Work instructions. Repeat the data exactly. Pictures are not part of the copy.
=== Entries provided ===
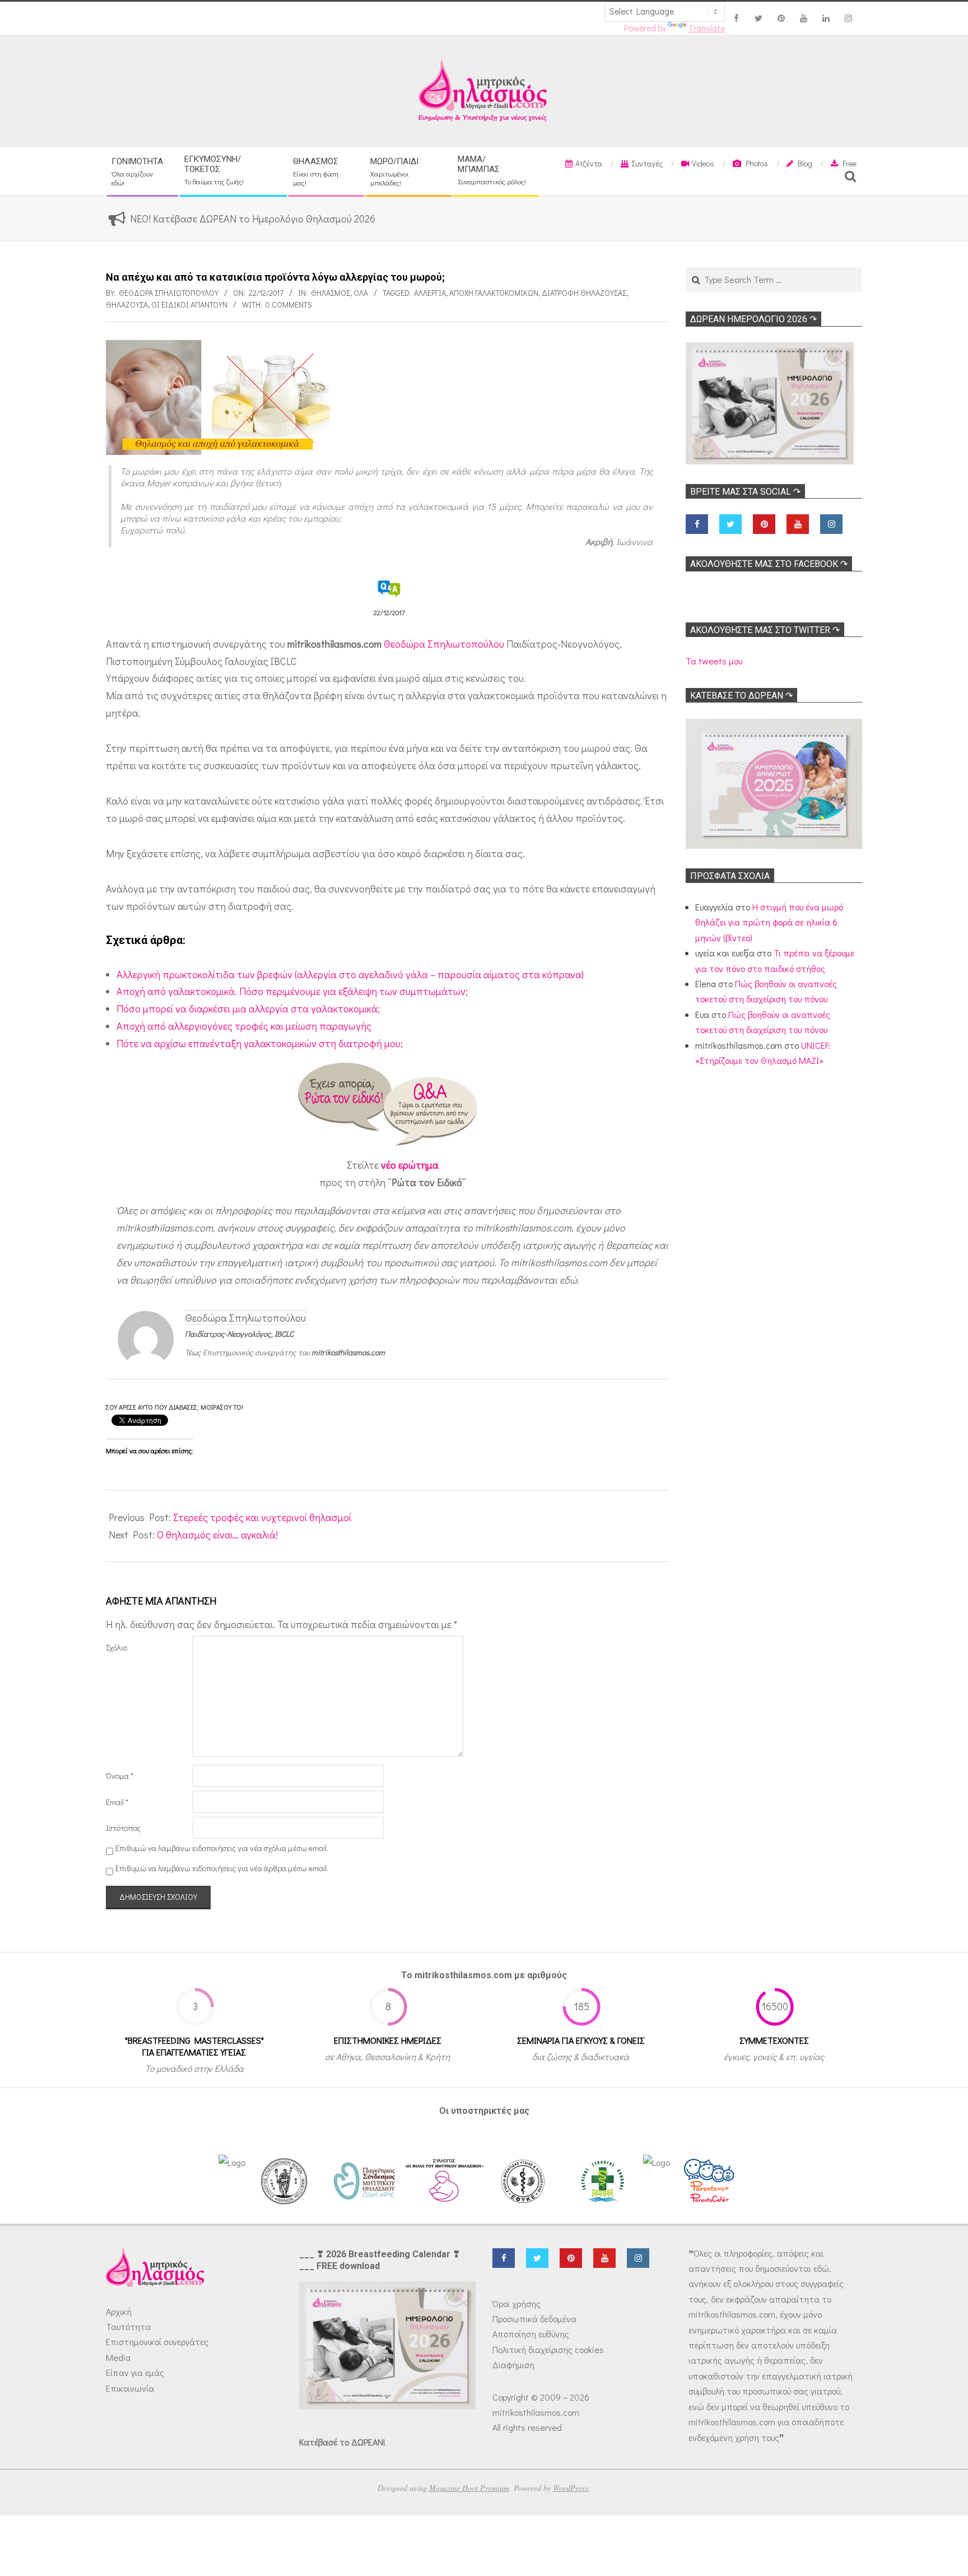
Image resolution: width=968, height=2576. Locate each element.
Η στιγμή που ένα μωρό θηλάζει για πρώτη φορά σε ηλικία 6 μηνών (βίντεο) (769, 922)
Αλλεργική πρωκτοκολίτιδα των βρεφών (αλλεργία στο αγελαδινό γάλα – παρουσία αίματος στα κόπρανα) (350, 974)
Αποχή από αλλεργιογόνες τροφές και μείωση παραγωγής (244, 1026)
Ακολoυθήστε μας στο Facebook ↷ (769, 564)
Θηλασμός (330, 292)
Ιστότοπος (123, 1827)
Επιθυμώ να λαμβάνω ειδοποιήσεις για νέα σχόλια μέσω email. (221, 1848)
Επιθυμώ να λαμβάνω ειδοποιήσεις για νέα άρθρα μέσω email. (221, 1868)
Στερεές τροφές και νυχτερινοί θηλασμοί (262, 1517)
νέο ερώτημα (410, 1164)
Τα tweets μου (714, 661)
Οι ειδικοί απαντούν (189, 304)
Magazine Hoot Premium (469, 2487)
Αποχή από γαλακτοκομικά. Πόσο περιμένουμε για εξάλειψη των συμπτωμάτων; (292, 991)
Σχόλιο (116, 1647)
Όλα (360, 292)
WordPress (571, 2487)
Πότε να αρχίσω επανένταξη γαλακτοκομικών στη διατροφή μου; (260, 1043)
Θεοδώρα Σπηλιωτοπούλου (444, 643)
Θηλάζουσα (127, 304)
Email (117, 1802)
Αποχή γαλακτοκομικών (493, 292)
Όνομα (119, 1775)
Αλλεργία (430, 292)
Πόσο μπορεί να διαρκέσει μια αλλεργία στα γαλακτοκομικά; (248, 1008)
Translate (706, 28)
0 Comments (289, 304)
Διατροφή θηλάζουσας (584, 292)
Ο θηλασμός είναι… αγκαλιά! (217, 1534)
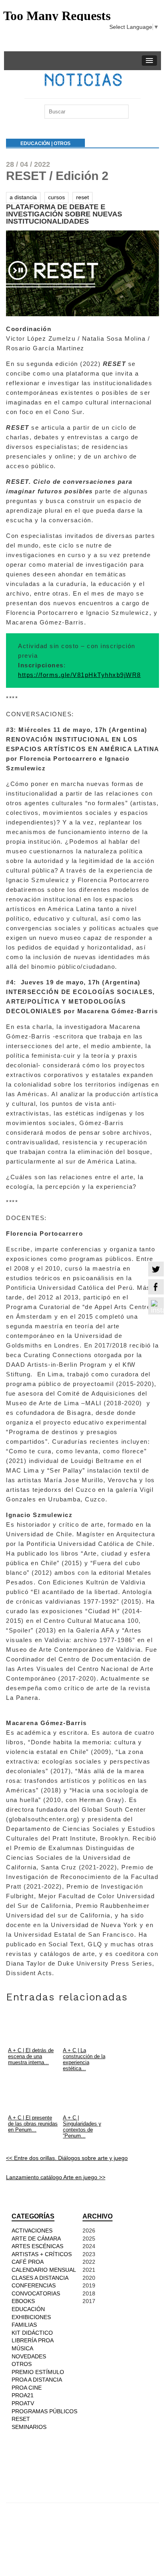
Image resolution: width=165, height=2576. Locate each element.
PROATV (23, 2403)
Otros (62, 143)
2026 (88, 2230)
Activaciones (32, 2230)
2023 (88, 2254)
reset (82, 197)
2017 (88, 2301)
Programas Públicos (44, 2411)
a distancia (23, 197)
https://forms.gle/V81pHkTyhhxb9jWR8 (79, 674)
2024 (88, 2246)
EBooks (23, 2301)
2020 (88, 2278)
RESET (21, 2419)
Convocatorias (36, 2293)
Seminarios (29, 2427)
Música (22, 2348)
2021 (88, 2270)
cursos (56, 197)
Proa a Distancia (37, 2379)
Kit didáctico (32, 2333)
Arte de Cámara (36, 2238)
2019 (88, 2285)
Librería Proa (33, 2340)
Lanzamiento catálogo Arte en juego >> (55, 2177)
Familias (24, 2324)
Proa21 (23, 2395)
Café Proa (28, 2262)
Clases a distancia (40, 2278)
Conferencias (34, 2285)
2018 (88, 2293)
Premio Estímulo (38, 2372)
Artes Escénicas (37, 2246)
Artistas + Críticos (42, 2254)
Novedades (29, 2356)
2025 (88, 2238)
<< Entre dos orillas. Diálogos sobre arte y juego (67, 2158)
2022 (88, 2262)
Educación (35, 143)
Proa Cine (27, 2387)
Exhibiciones (31, 2317)
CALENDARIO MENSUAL (44, 2270)
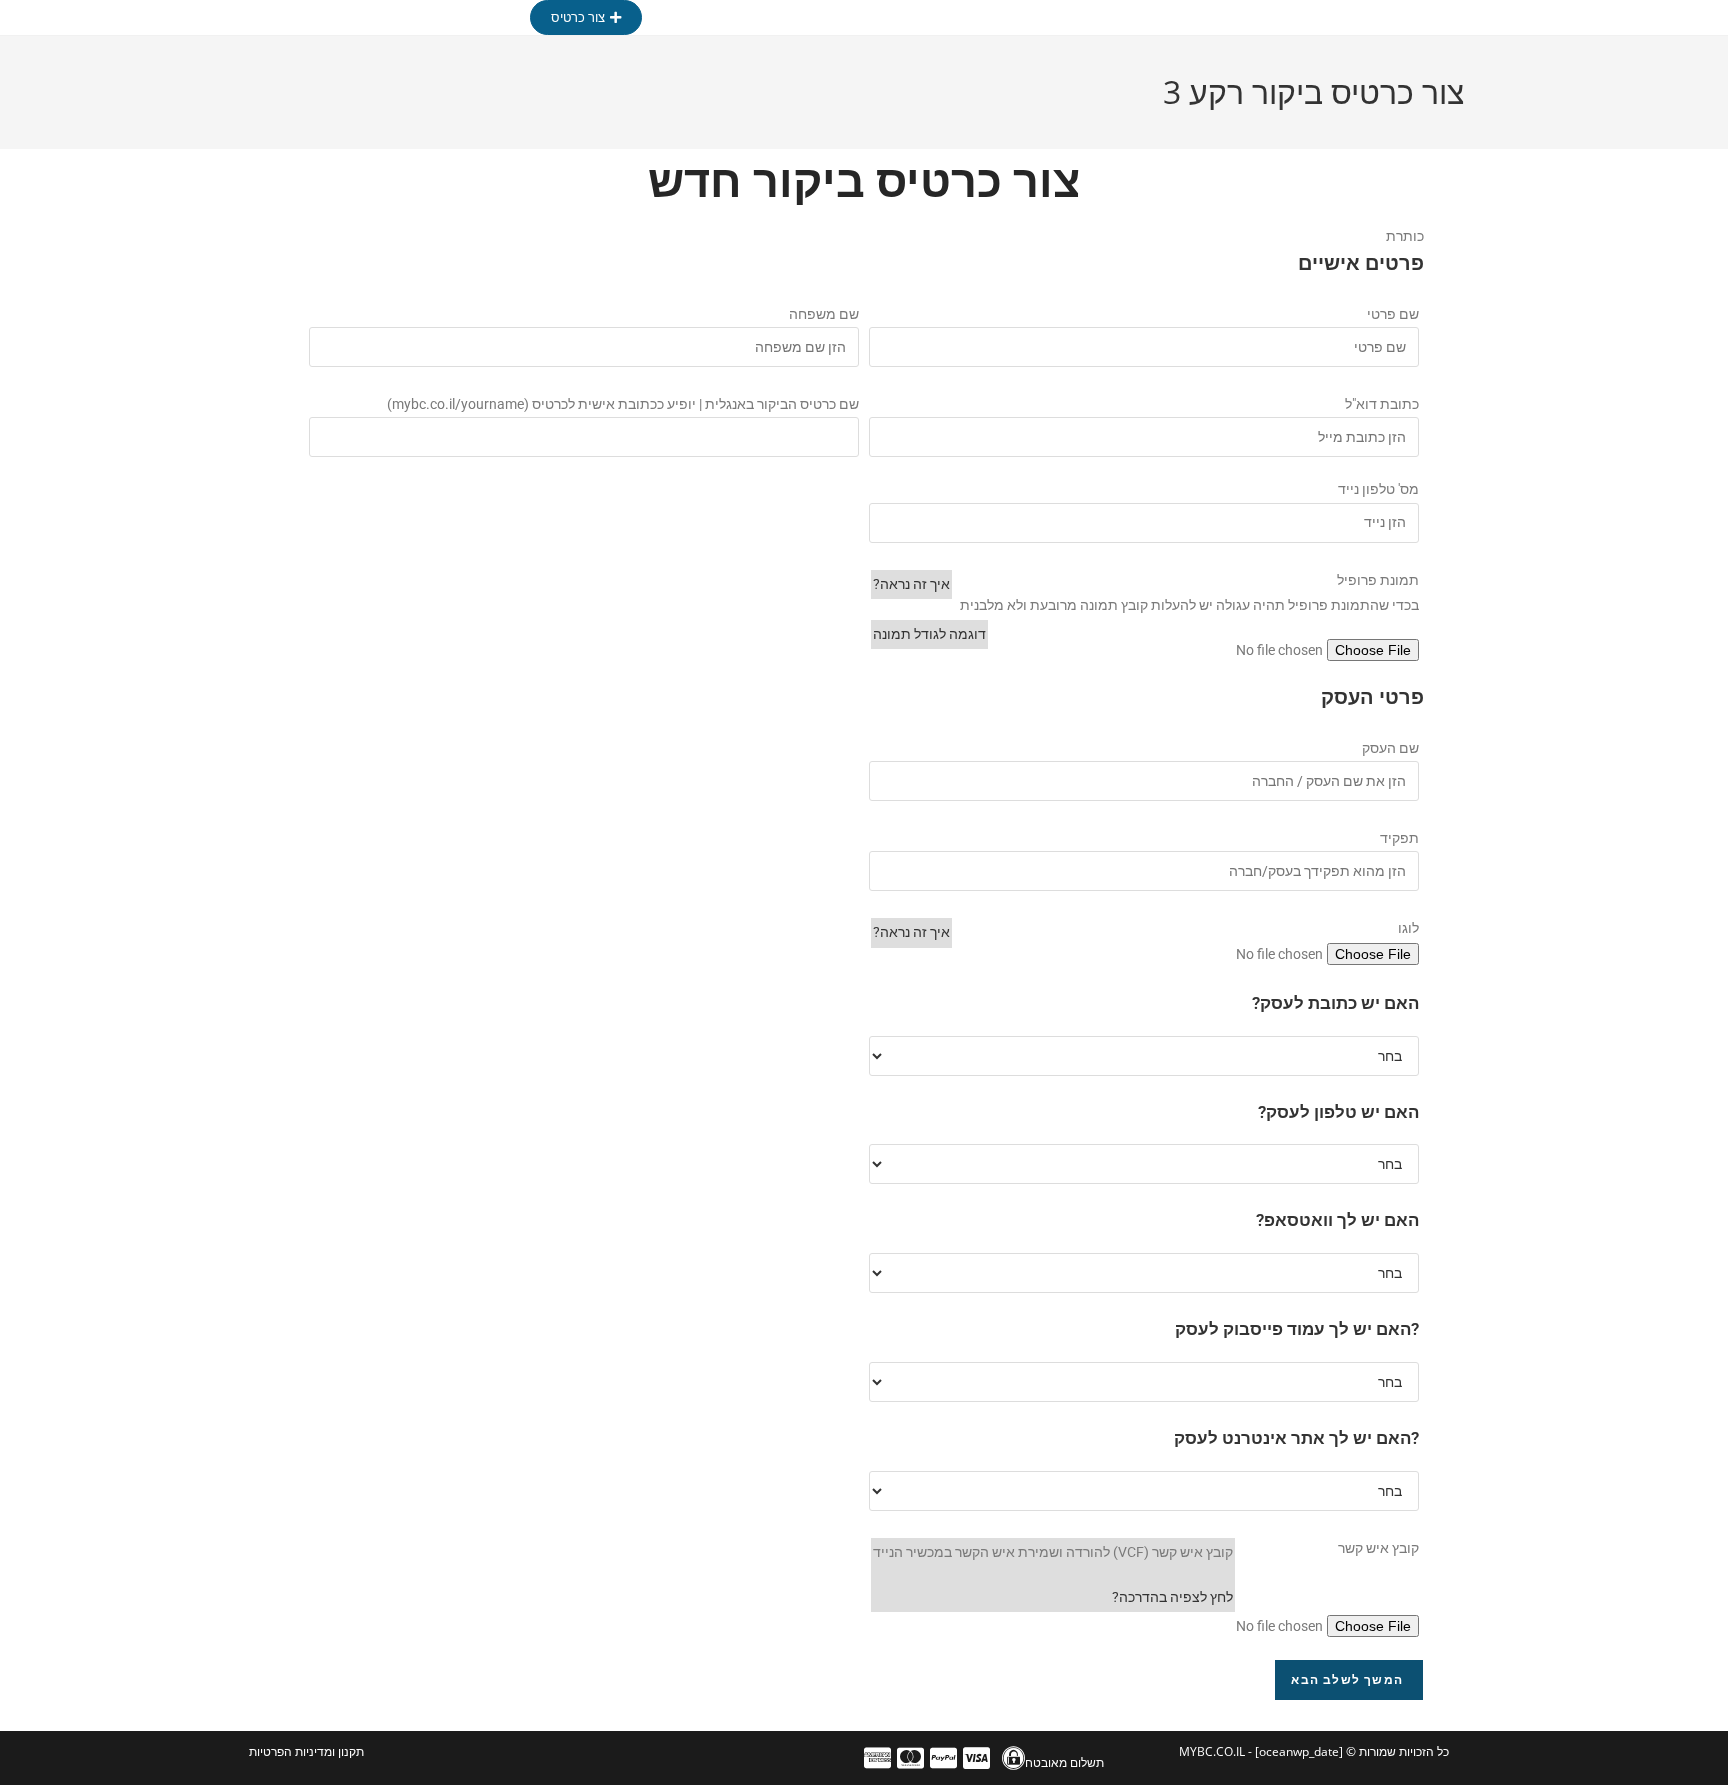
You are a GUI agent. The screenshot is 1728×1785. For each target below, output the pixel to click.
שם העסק (1390, 748)
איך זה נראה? (911, 584)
===
The answer.
Image resolution: width=968, height=2576. Locate each element.
Η στιγμή που ένα μωρό θηλάζει για πρώτη φορά σε ηλικία 6 μηνών (βίντεο) (769, 922)
Αλλεργική πρωκτοκολίτιδα των βρεφών (αλλεργία στο αγελαδινό γάλα – παρουσία αίματος στα κόπρανα) (350, 974)
Αποχή από αλλεργιογόνες τροφές και μείωση παραγωγής (244, 1026)
Ακολoυθήστε μας στο Facebook ↷ (769, 564)
Θηλασμός (330, 292)
Ιστότοπος (123, 1827)
Επιθυμώ να λαμβάνω ειδοποιήσεις για νέα σχόλια μέσω email. (221, 1848)
Επιθυμώ να λαμβάνω ειδοποιήσεις για νέα άρθρα μέσω email. (221, 1868)
Στερεές τροφές και νυχτερινοί θηλασμοί (262, 1517)
νέο ερώτημα (410, 1164)
Τα tweets μου (714, 661)
Οι ειδικοί απαντούν (189, 304)
Magazine Hoot Premium (469, 2487)
Αποχή από γαλακτοκομικά. Πόσο περιμένουμε για εξάλειψη των συμπτωμάτων; (292, 991)
Σχόλιο (116, 1647)
Όλα (360, 292)
WordPress (571, 2487)
Πότε να αρχίσω επανένταξη γαλακτοκομικών στη διατροφή μου; (260, 1043)
Θεοδώρα Σπηλιωτοπούλου (444, 643)
Θηλάζουσα (127, 304)
Email (117, 1802)
Αποχή γαλακτοκομικών (493, 292)
Όνομα (119, 1775)
Αλλεργία (430, 292)
Πόσο μπορεί να διαρκέσει μια αλλεργία στα γαλακτοκομικά; (248, 1008)
Translate (706, 28)
0 Comments (289, 304)
Διατροφή θηλάζουσας (584, 292)
Ο θηλασμός είναι… αγκαλιά! (217, 1534)
Image resolution: width=165, height=2576. Locate each element.
PROATV (23, 2403)
Otros (62, 143)
2026 (88, 2230)
Activaciones (32, 2230)
2023 (88, 2254)
reset (82, 197)
2017 (88, 2301)
Programas Públicos (44, 2411)
a distancia (23, 197)
https://forms.gle/V81pHkTyhhxb9jWR8 (79, 674)
2024 (88, 2246)
EBooks (23, 2301)
2020 (88, 2278)
RESET (21, 2419)
Convocatorias (36, 2293)
Seminarios (29, 2427)
Música (22, 2348)
2021 (88, 2270)
cursos (56, 197)
Proa a Distancia (37, 2379)
Kit didáctico (32, 2333)
Arte de Cámara (36, 2238)
2019 (88, 2285)
Librería Proa (33, 2340)
Lanzamiento catálogo Arte en juego >> (55, 2177)
Familias (24, 2324)
Proa21 (23, 2395)
Café Proa (28, 2262)
Clases a distancia (40, 2278)
Conferencias (34, 2285)
2018 (88, 2293)
Premio Estímulo (38, 2372)
Artes Escénicas (37, 2246)
Artistas + Críticos (42, 2254)
Novedades (29, 2356)
2025 (88, 2238)
<< Entre dos orillas. Diálogos sobre arte y juego (67, 2158)
2022 (88, 2262)
Educación (35, 143)
Proa Cine (27, 2387)
Exhibiciones (31, 2317)
CALENDARIO MENSUAL (44, 2270)
You are a GUI agent. The screenshot is 1728×1785. For each target below, output the pixel to click.
שם העסק (1390, 748)
איך זה נראה? (911, 584)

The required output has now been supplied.